Relevez tous les aliments dont le passage cité ci-dessous nous demande d'imaginer une cuisine privée.
═════ PASSAGE CITÉ ═════
Notre mémoire alimentaire est très courte.
Elle se limite souvent aux saveurs et aux produits découverts dans l'enfance. Si nous faisons un effort, nous remontons dans un "très lointain passé", c'est à dire seulement aux souvenirs d'enfance de nos grands-parents. C'est pourquoi la cuisine du 19e siècle ou du début du 20e siècle nous semble une cuisine qui a toujours existé, celle que nos ancêtres ont toujours mangé depuis "la nuit des temps".

Héritage d'Amérique : cacao en Colombie

Cacao en Colombie : Photo by Pablo Merchán Montes on Unsplash

La plupart d'entre nous sont alors très surpris d'apprendre que nos fameux produits du terroir sont parfois une invention récente à l'échelle historique. Peut-on imaginer la cuisine méditerranéenne sans tomates ni courgettes ? la cuisine savoyarde sans pommes de terre ? la cuisine indienne sans piment ? la cuisine africaine sans manioc ?
═════ EXTRAIT DES DONNÉES ═════
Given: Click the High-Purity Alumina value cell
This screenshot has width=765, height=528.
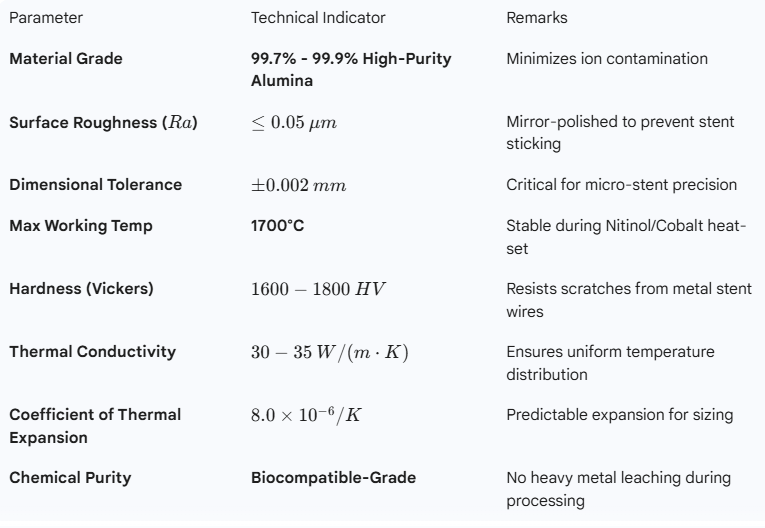Looking at the screenshot, I should 350,68.
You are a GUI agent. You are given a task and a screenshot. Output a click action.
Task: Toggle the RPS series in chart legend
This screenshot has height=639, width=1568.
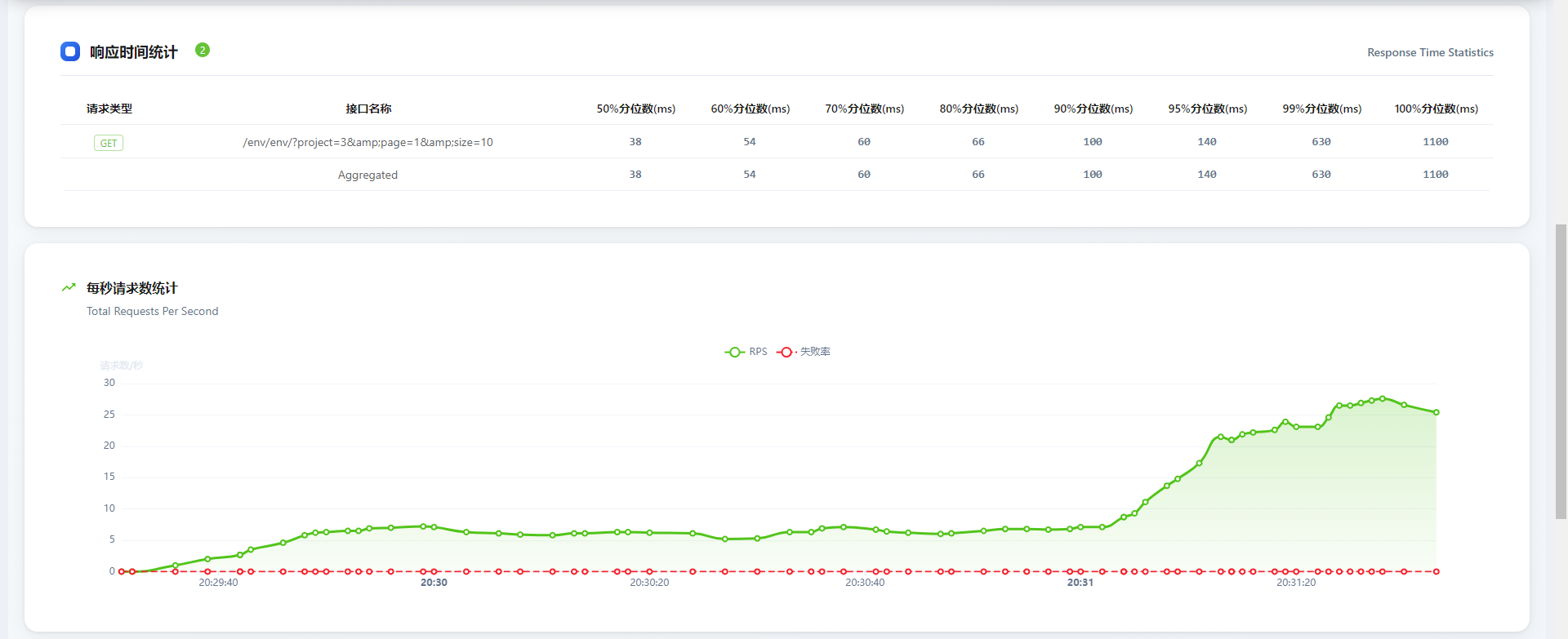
═════
### RÉPONSE
tomates, courgettes, pommes de terre, piment, manioc